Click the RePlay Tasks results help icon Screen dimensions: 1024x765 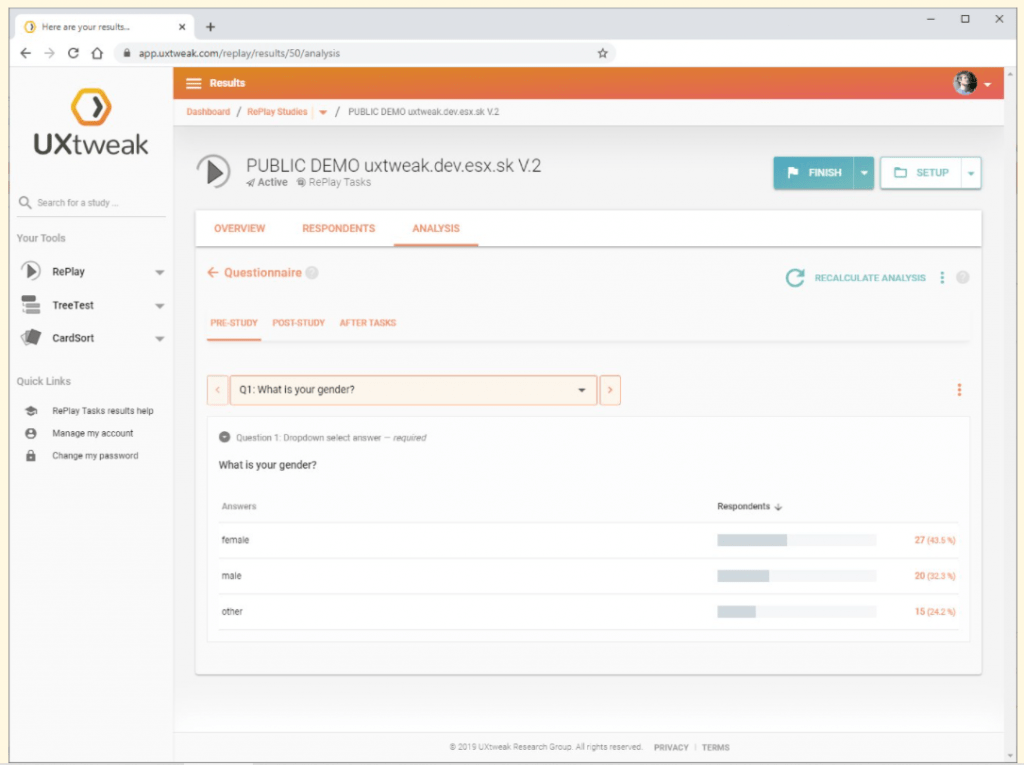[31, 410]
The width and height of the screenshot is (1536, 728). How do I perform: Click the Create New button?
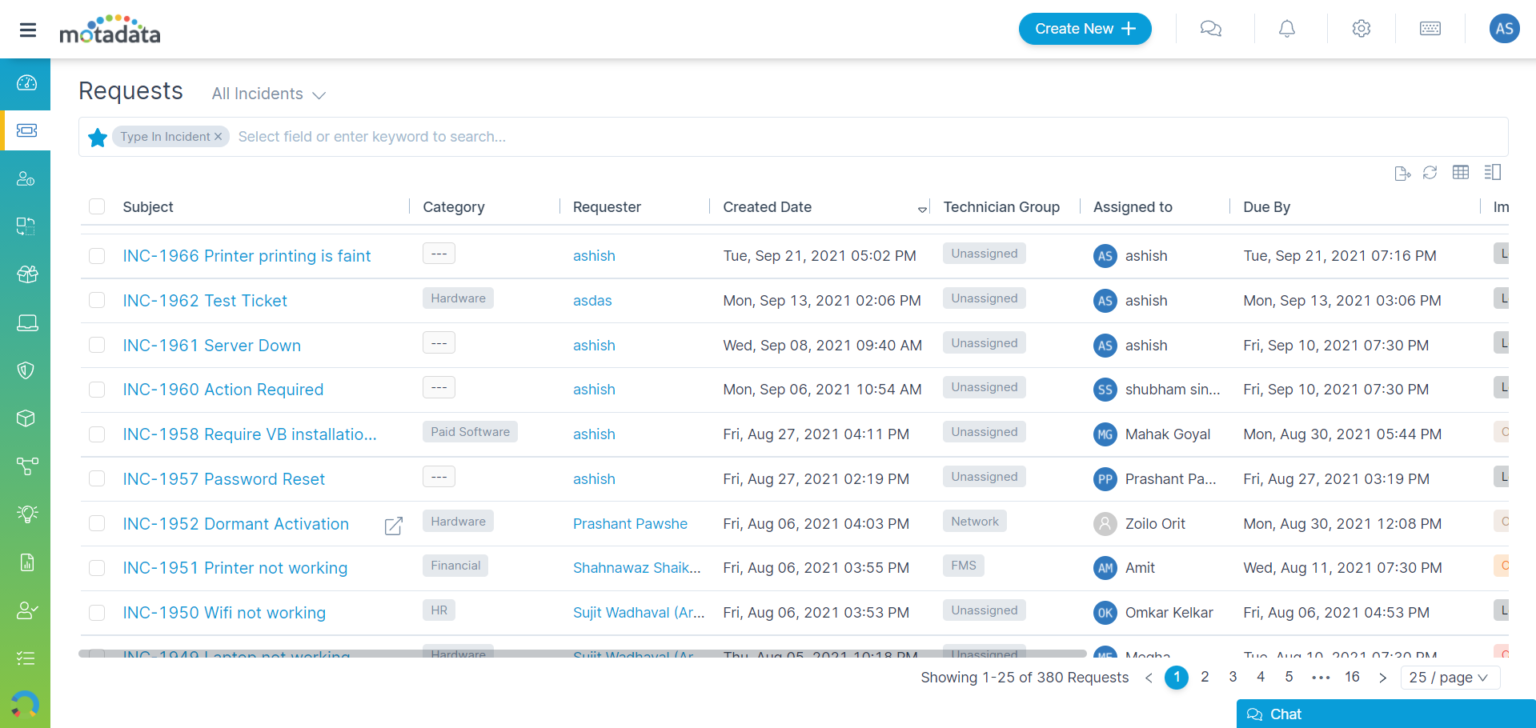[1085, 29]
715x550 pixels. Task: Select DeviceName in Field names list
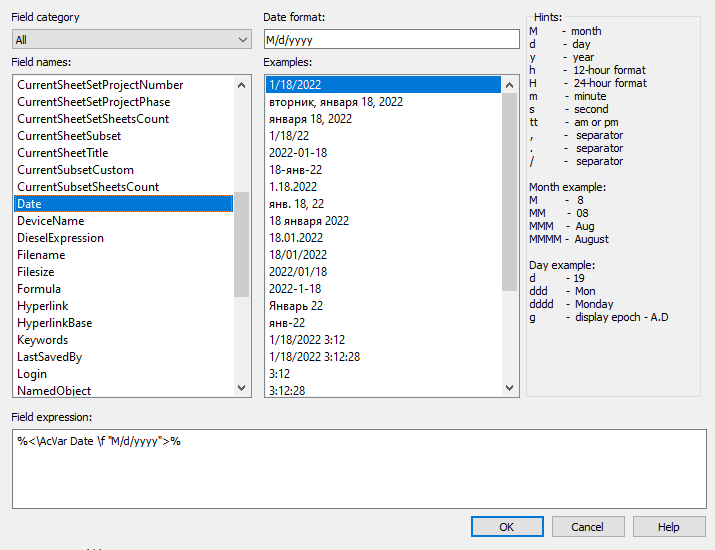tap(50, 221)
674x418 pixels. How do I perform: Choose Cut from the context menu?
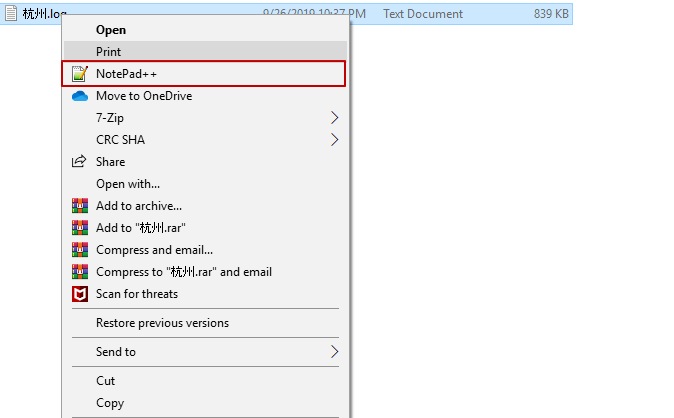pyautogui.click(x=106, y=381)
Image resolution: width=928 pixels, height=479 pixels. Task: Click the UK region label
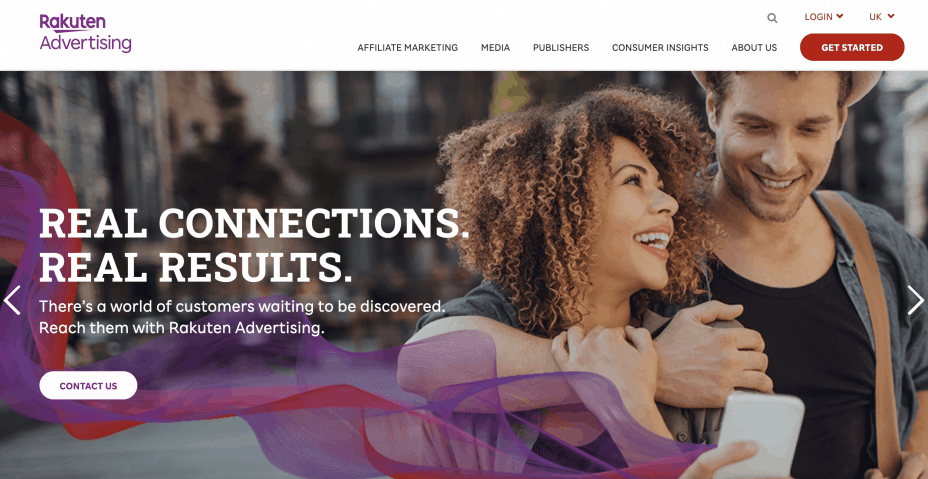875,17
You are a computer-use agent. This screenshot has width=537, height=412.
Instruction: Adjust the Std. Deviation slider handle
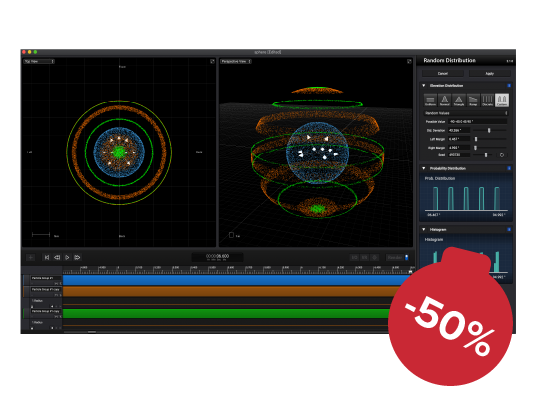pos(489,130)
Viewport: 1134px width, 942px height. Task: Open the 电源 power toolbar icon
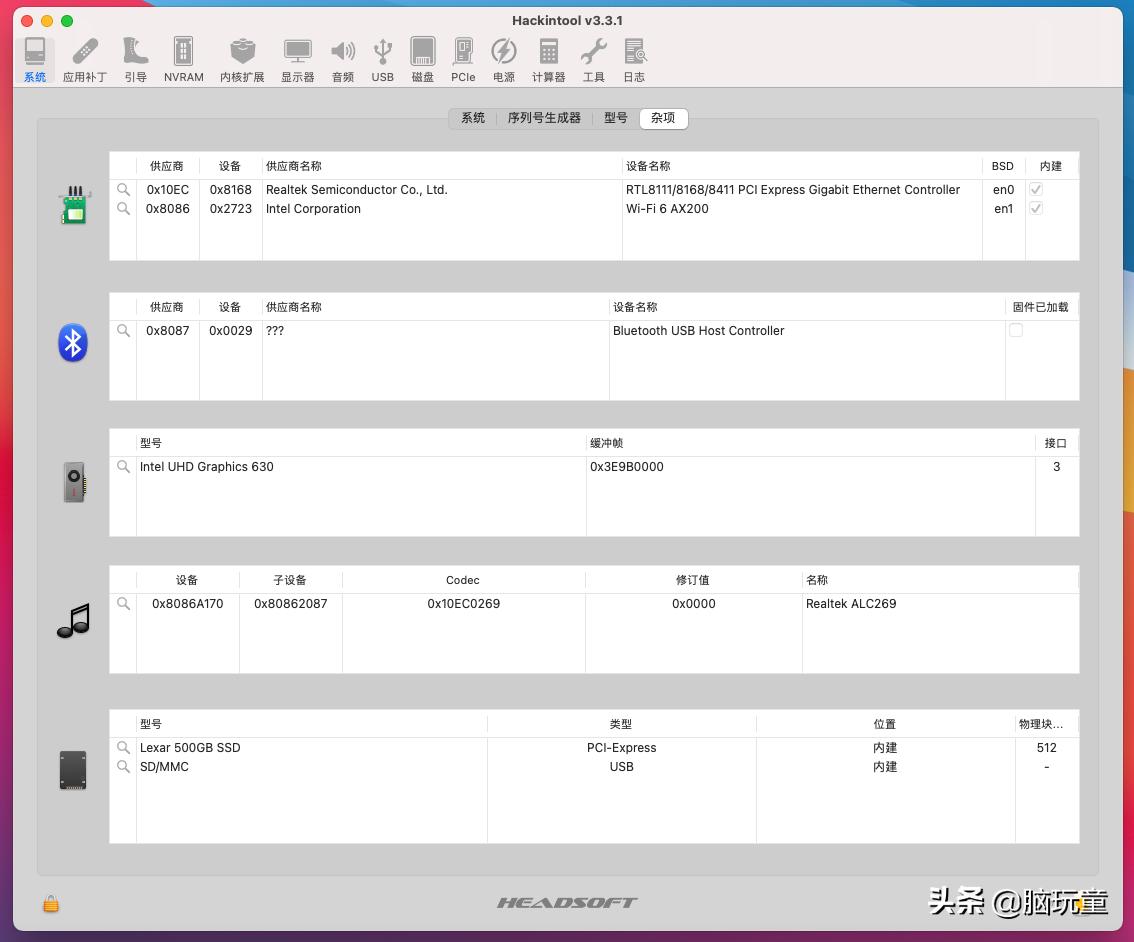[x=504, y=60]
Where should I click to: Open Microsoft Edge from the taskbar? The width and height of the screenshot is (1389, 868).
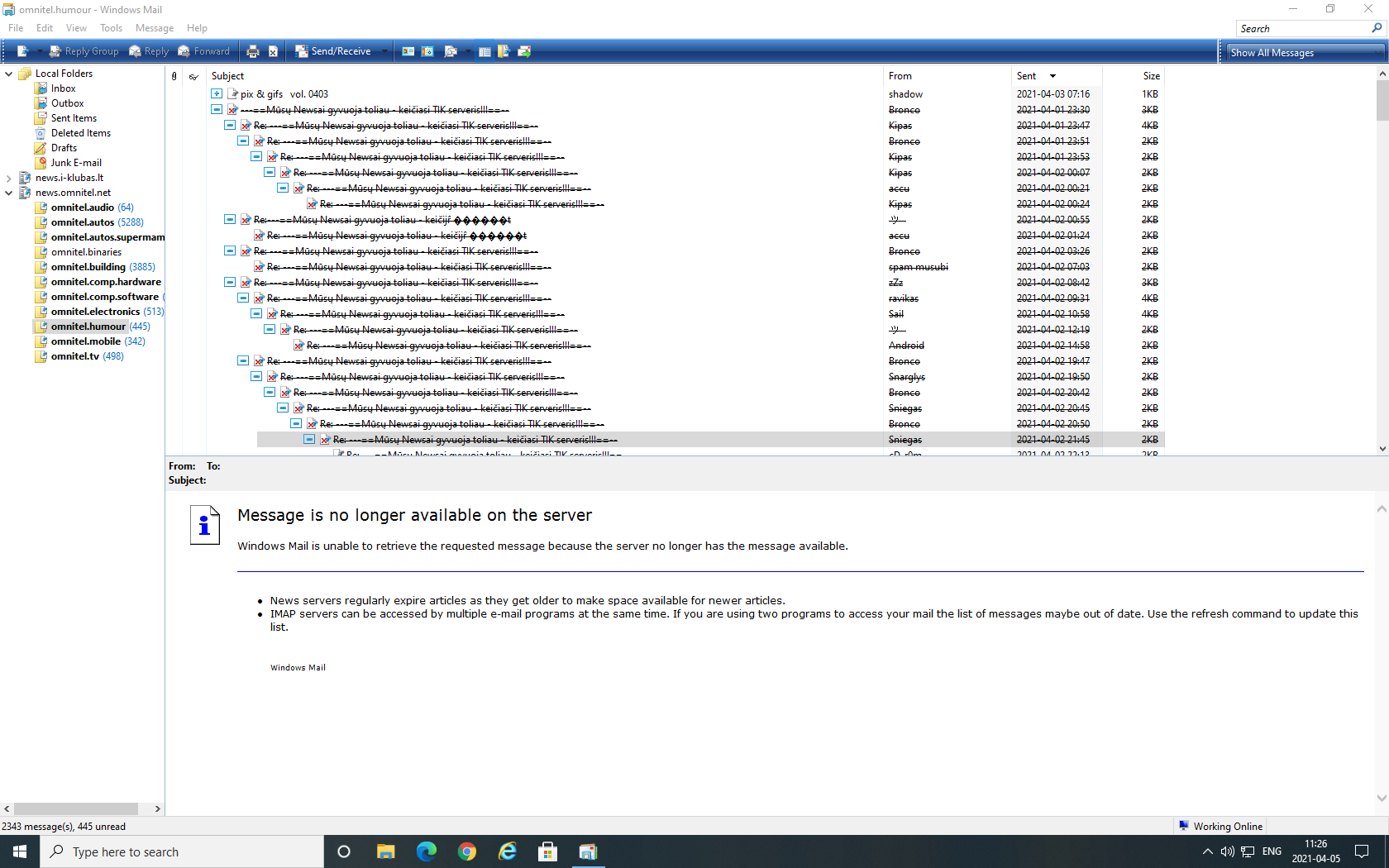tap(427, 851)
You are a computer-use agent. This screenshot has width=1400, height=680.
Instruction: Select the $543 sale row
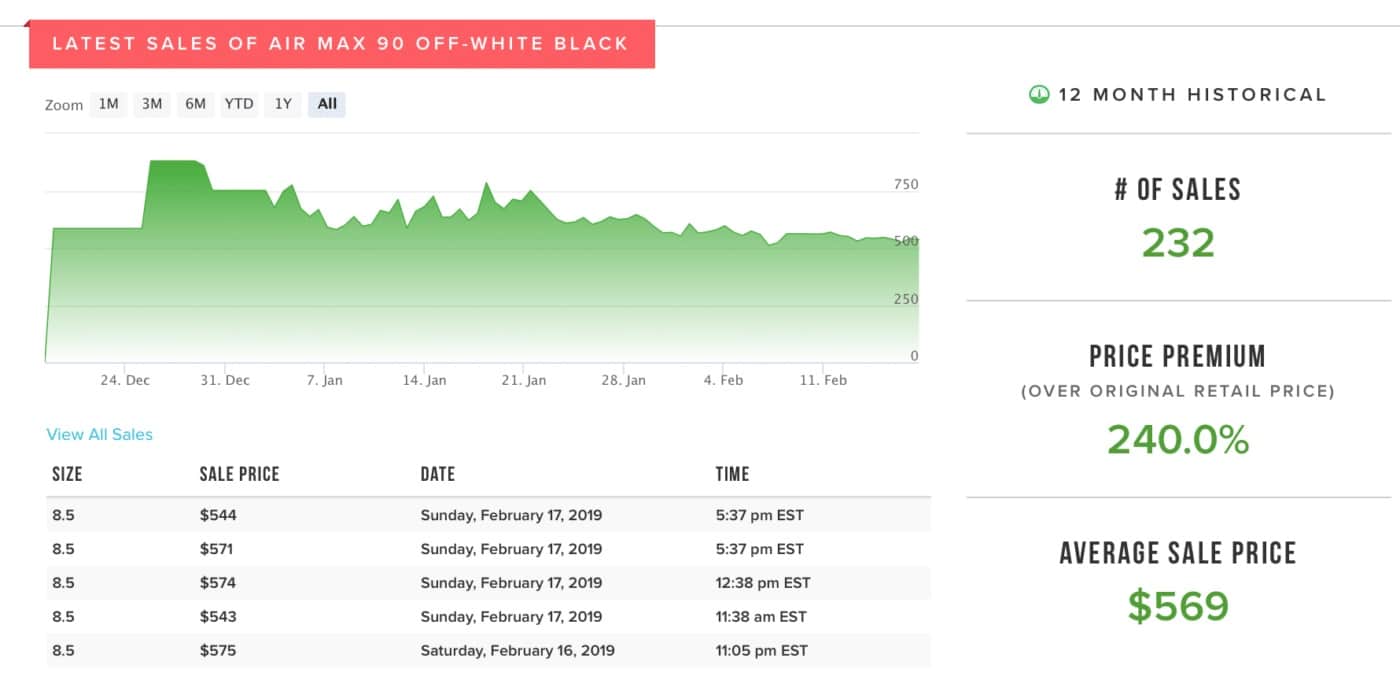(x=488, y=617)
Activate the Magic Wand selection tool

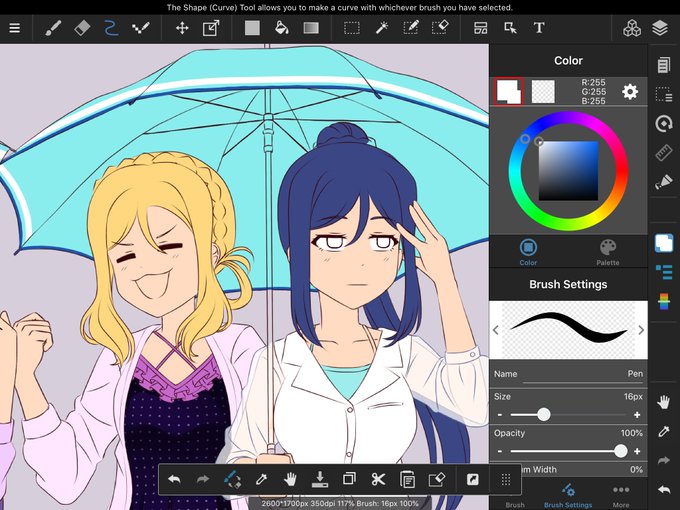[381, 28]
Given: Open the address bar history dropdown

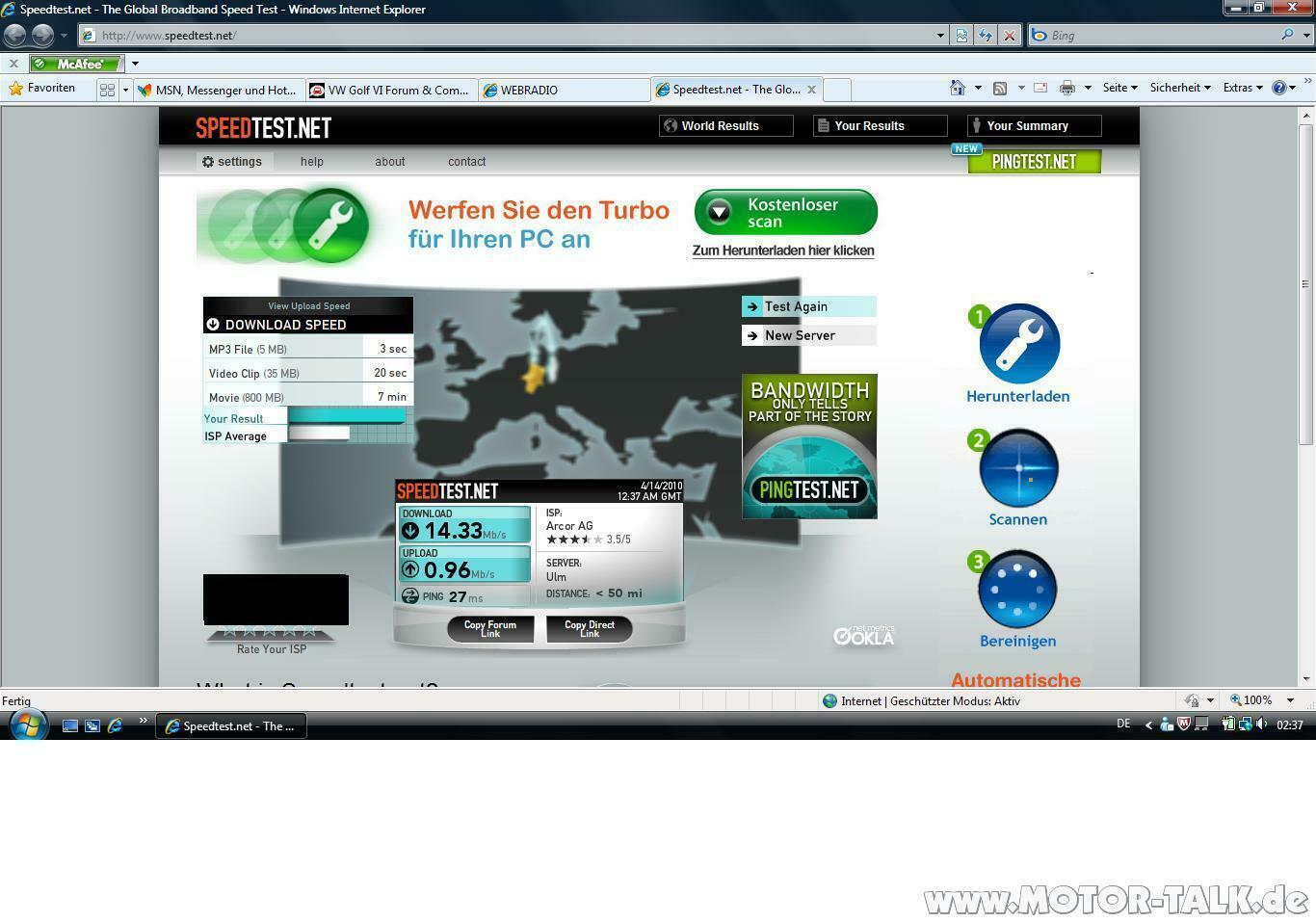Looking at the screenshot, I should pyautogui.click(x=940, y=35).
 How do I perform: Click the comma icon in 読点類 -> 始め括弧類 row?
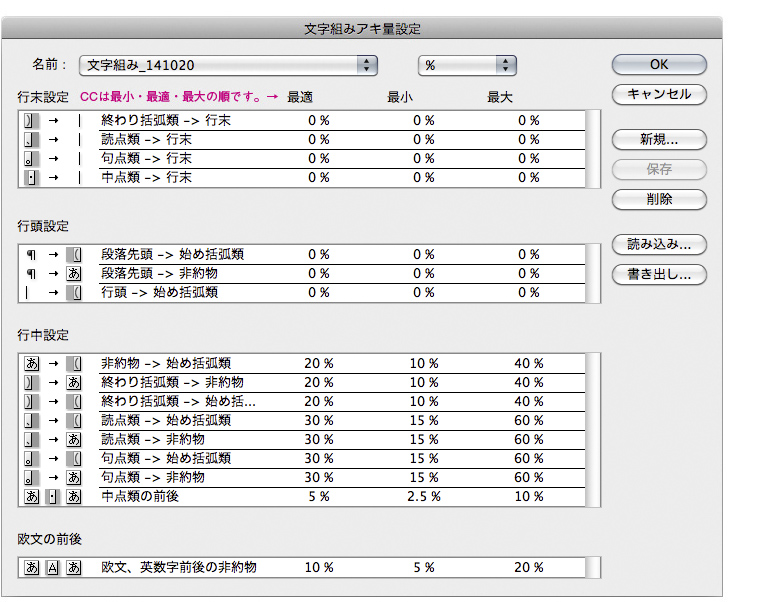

**********

Check every line of the data, and copy the ones that contain "This".

You are a computer-use agent. This screenshot has width=537, height=412.
You are a computer-use agent. This screenshot has width=1400, height=680.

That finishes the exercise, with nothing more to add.